I was telling my friend on the phone yesterday that I'm in this place right now where I am understanding, in a very real and immediate way, that I am master of my own ship, and that furthermore, I am lucky to be gifted with a brain and heart I really, honestly trust to master a ship. For the first time in my life I am getting that it's okay for me to choose a goal and go for it - because if I stay focused, there's absolutely no reason I can't meet it. That probably seems very A-B-C, but what can I say, I'm finally figuring it out.

I think the marathon goal is the tangible touchstone of that lesson I am in right now. Training for a marathon isn't easy, but it's not confusing, either. It's very straightforward, simple, and barring injury, achievable. Just do the prescribed task, and the goal is achieved. It requires a degree of initiative, but once I've given myself the assignment, it's just about doing whatever is required to get the job done.

3.04.2008

WEEK 3: Running In My Head

Miles This Week: 7.5 (Sunday's long run: 5 miles)
Miles To Date: 20.5

A measly collection of miles this week - illness, knee troubles and work conflicts conspired to keep me out of the gym and away from the five-mile Sunday group run.

I made it up this morning: five miles. Took me an hour, but felt good.

The running-five-minutes, walking-one-minute thing, I'm finding, is awesome - not just because walk breaks are energy breaks, but because it gives me something manageable to focus on: Run five minutes. Walk one minute. Run five minutes. Walk one minute. SOOOO much easier to deal with, psychologically, than: Run for an hour. I'm sure, physically, I could do that, but on a treadmill without an iPod... unbearably boring.

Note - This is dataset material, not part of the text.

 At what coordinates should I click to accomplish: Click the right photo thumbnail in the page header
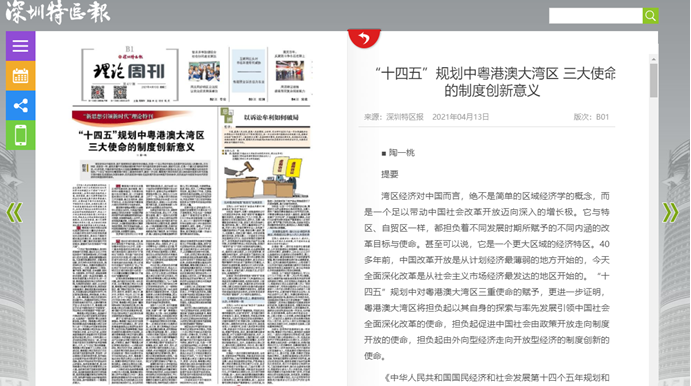(x=290, y=71)
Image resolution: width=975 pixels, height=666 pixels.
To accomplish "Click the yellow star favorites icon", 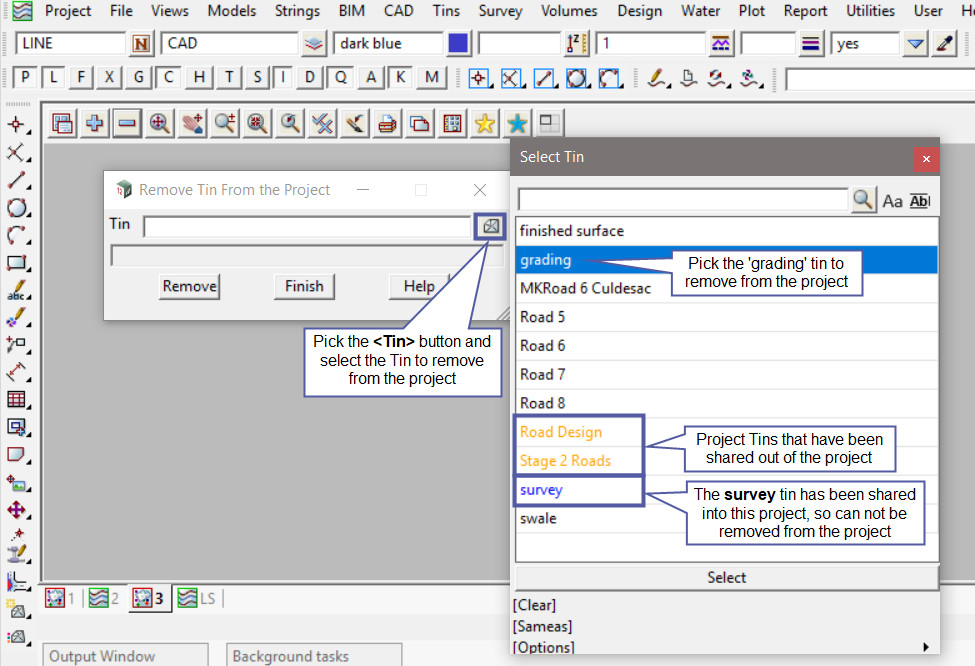I will pos(485,123).

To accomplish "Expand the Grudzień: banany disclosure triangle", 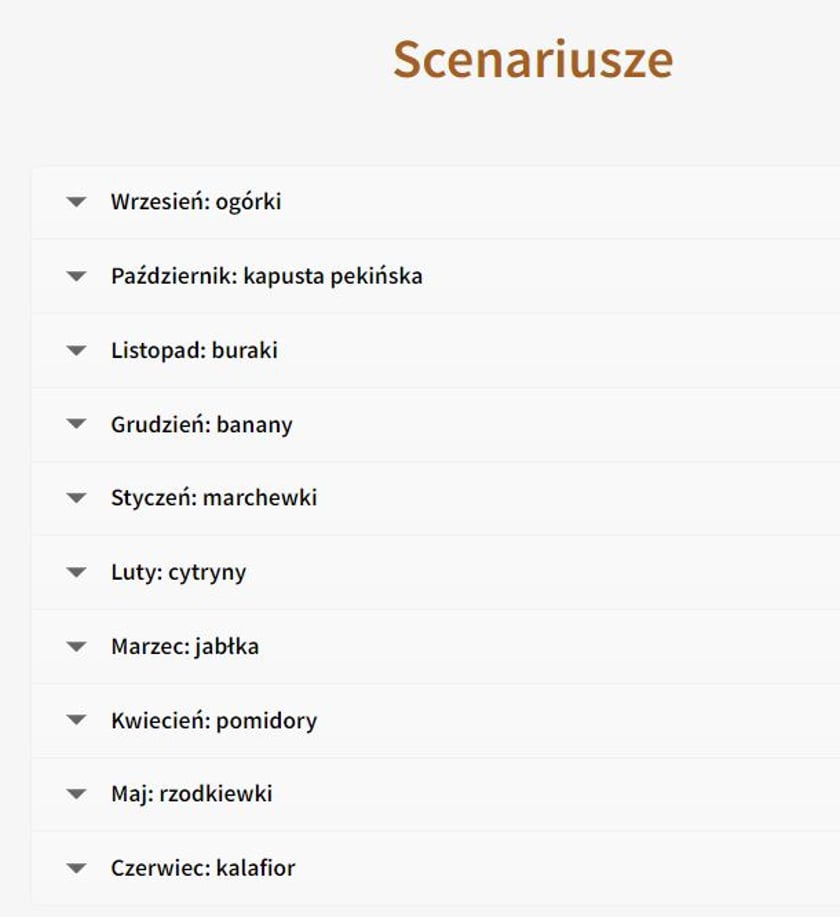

Gyms always have magazines in the cardio rooms. I always want to read one - but I can't imagine how anybody is capable of reading with a racing heart rate and fatiguing muscles. Still I have to always stop and pick a couple up on my way to the treadmill. They sort of keep me company, somehow, and give my mind something to hang onto - just the IDEA of a magazine is enough - even if I never open them up.

Five miles. It's a nice square number. It's a UNIT. 26 miles is sort of hard to comprehend – but five of what I did today, plus a little change, is something I can sort of get my head around.


A couple of months ago I joined a friend at her zendo for zazen practice (that would be: zen meditation hall, for meditation practice). I don't meditate on a regular basis but I've done it enough to be familiar with the challenges of sitting still - watching my attention travel from the knuckle that wants to crack, to the itch on my foot, to the tension in my shoulder, and so forth.

Running is just like that, insofar as it creates a self-enclosed time and place in which one can actually feel one's body, and its changing comforts and discomforts, in a way that is simply about observation. Little tweaks and twangs and tensions make themselves known and then go away: right knee, left hip, left ankle, gut, lower back... I used to panic at every little pain, but now I see that most of it is just about my body waking up and adjusting to the new work I'm asking of it. Generally none of the little aches and pains last more than a couple of minutes. There are moments in a run when my energy is really ramped, and other moments when I feel sluggish. I just keep going forward, and it all flows in and out of itself: the lovely rhythm carries me.

Of course, not every pain is little. I had a tightness in my left hip flexor today (not the hip that was injured, interestingly enough) that I've had on other recent runs, and I took thirty seconds of one of my walk breaks to stop and stretch it out. I think if I hadn't done that simple thing, I could have hurt myself before finishing the distance. Really, it's a practice of LISTENING – listening to your body, and with enough listening I believe you can learn to tell the difference between the pain of minor adjustments and the serious pain of imminent injury.